The Last Refugee
Author: Dave Ludford
Had he been walking at a faster pace or with any real sense of purpose Ryan Jennings would have missed it completely. Scuffing the forest floor aimlessly however with first one foot then the other, his meanderings revealed something that he at first thought was some kind of weird seed or pod that had been covered by a small pile of dry autumn leaves. He stooped to pick it up: it was approximately the size of a peach stone, metallic blue-gray in color and felt cold to the touch. His curiosity was further piqued as it seemed to be breathing, pulsing as it was with a tiny amount of energy. He held it between thumb and forefinger and brought it closer to his eye, the better to examine it more closely. It began to pulse more intensely.
It was at that point he felt a sharp pain in his finger, like someone had jabbed his skin with a needle. Uttering a mild expletive he instinctively- and with more than a hint of panic- tried to shake it off but it clung resolutely to his finger. He flicked at it with the fingers of his other hand but it still wouldn’t budge. It was firmly anchored.
“I’ll be damned…first you sting me, now you won’t let go!”
The pain he’d felt soon subsided and Jennings began to feel a peace and calm he’d not felt for a long time flow slowly through his body, overcoming him and diminishing the worries and anxieties that had recently plagued him. Soft static crackled in his head like a mistuned radio and he felt instantly certain the pod was attempting to communicate with him in a language he couldn’t recognize but which, on a far deeper level, he understood perfectly. He intuitively felt the meaning rather than understanding individual words strung into a narrative. There were images, too, flickering like early silent movies; a jumble of images that at first didn’t make sense. It was as if the narrative and images were out of sync and it took several minutes for the two to become reconciled. When they did, and Jennings slowly began to understand what was being communicated to him, he felt deep, overwhelming emotion.
“Oh jeez, this is just mind-blowing,” he whispered.
The pod referred to itself as ‘refugee intelligence’ which had been distilled into small vessels, one of which Jennings had discovered and which he now held. It had been one of a dozen, containing as they did the entirely preserved language, culture, science and philosophy of an advanced race whose planet- many millions of light years from earth- had been almost entirely destroyed by a civil war of attrition that had lasted for several centuries. The pods were the only means to ensure that the intelligence would survive and could be shared with other cultures. The vessels had been launched and flung to various far corners of the universe, trusting to luck they’d find host planets that would be welcoming, would tap into and benefit from a vast, immeasurable source of knowledge.

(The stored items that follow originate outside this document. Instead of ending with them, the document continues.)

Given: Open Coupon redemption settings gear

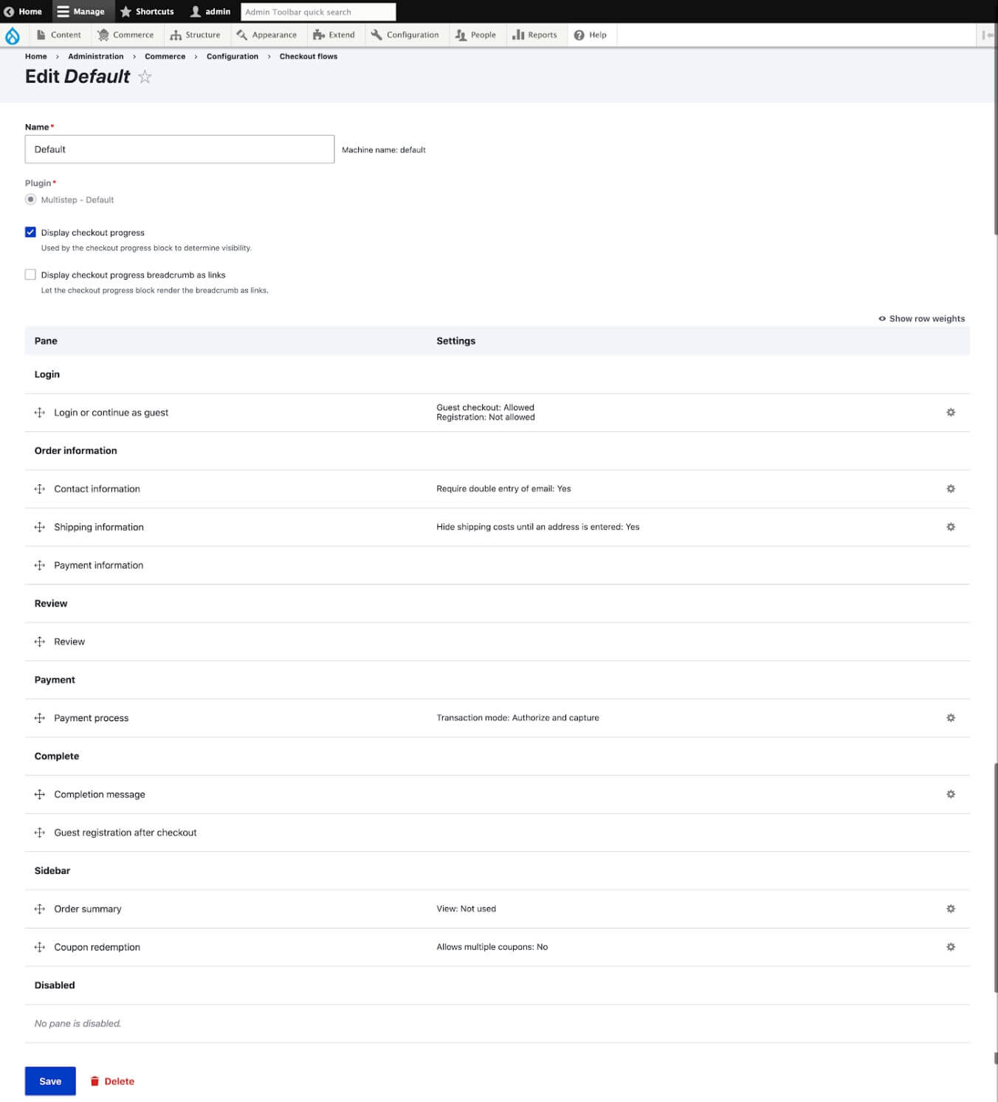Looking at the screenshot, I should coord(950,947).
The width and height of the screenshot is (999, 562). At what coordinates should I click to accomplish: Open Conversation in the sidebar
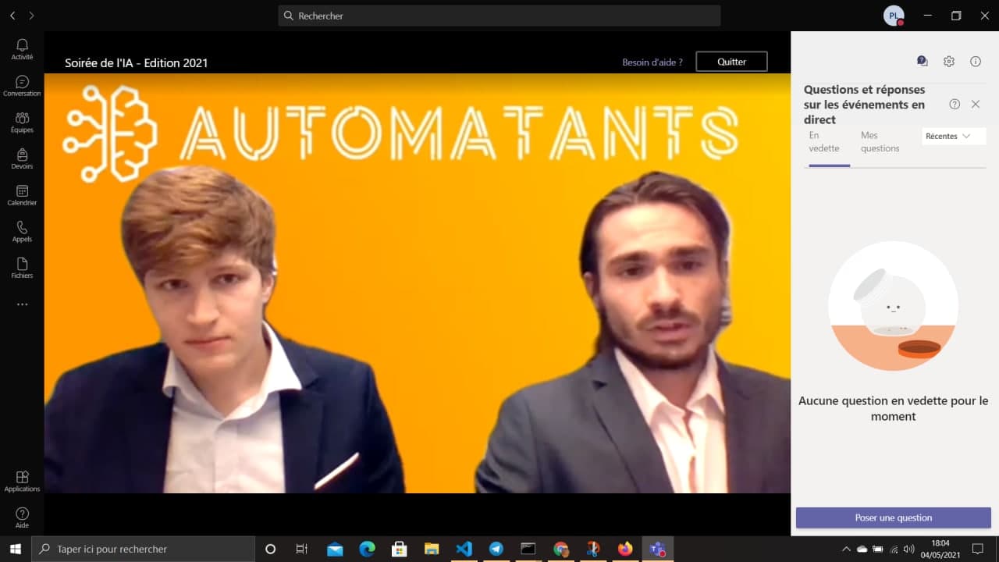click(22, 86)
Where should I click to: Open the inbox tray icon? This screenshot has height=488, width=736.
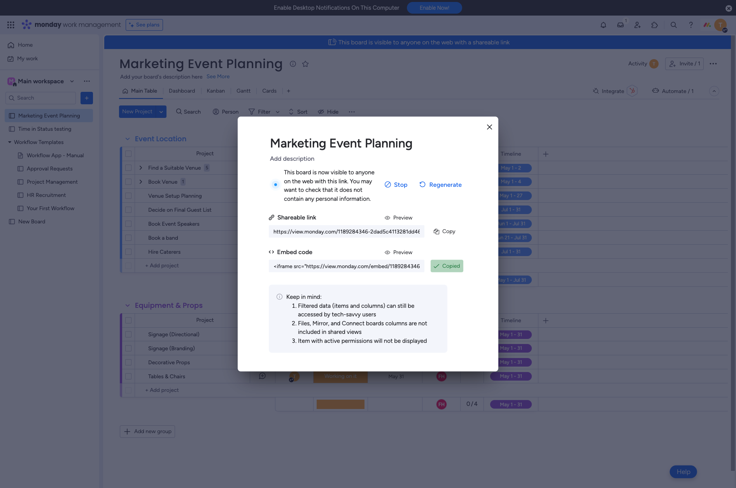620,25
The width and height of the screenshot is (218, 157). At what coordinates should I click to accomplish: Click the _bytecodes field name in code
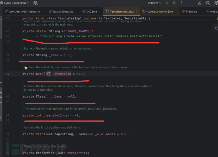pyautogui.click(x=62, y=74)
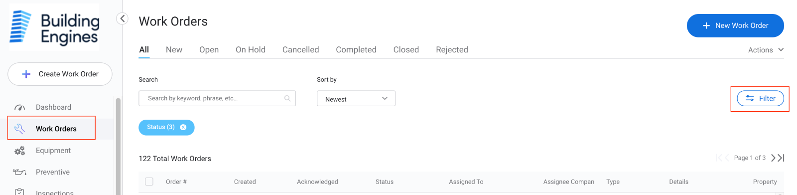The width and height of the screenshot is (797, 195).
Task: Select the Rejected tab
Action: 452,50
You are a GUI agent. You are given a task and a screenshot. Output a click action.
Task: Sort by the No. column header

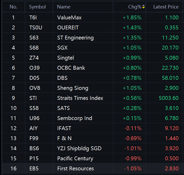pos(13,7)
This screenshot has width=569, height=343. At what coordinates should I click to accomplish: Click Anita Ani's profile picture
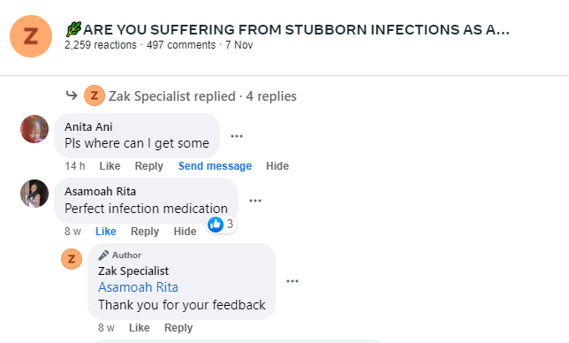click(x=34, y=129)
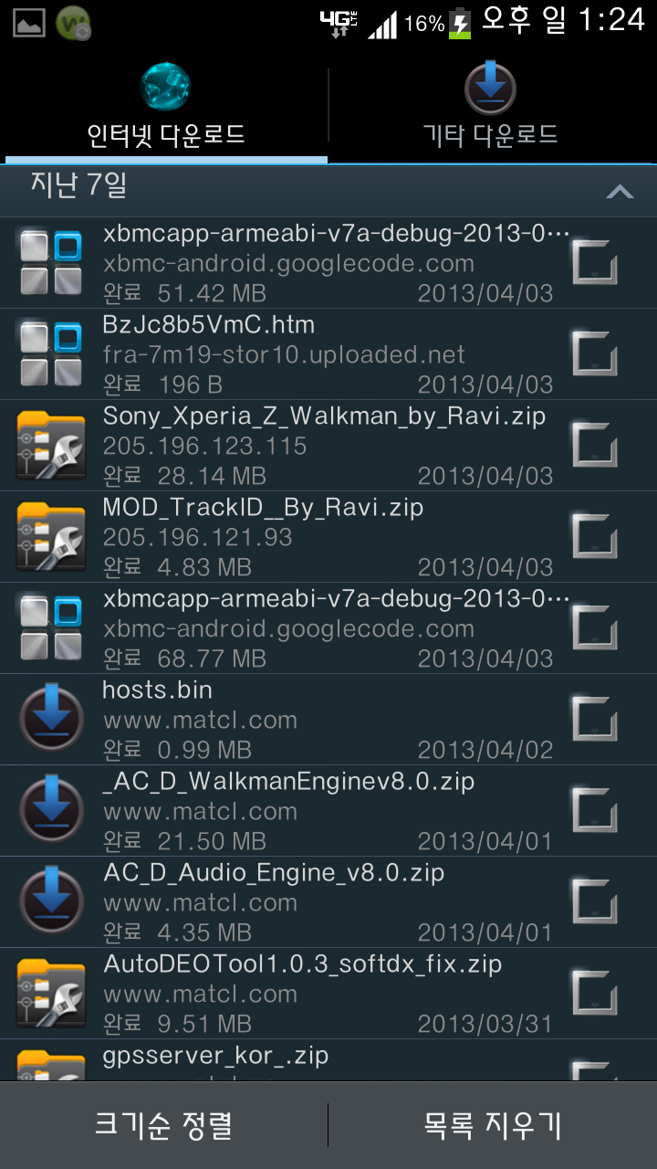Select the hosts.bin checkbox
The width and height of the screenshot is (657, 1169).
pos(594,719)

They hadn’t. They’d been thought of as a plague or pestilence and destroyed; contact with the others had been lost completely. The one Jennings held was the last of its kind and the fate of the intelligence was literally in his hands. The choice was simple: crush it and destroy it forever, or let the pod detach itself and share its erudition.
Jennings showed no hesitation. He raised his hand and opened his palm.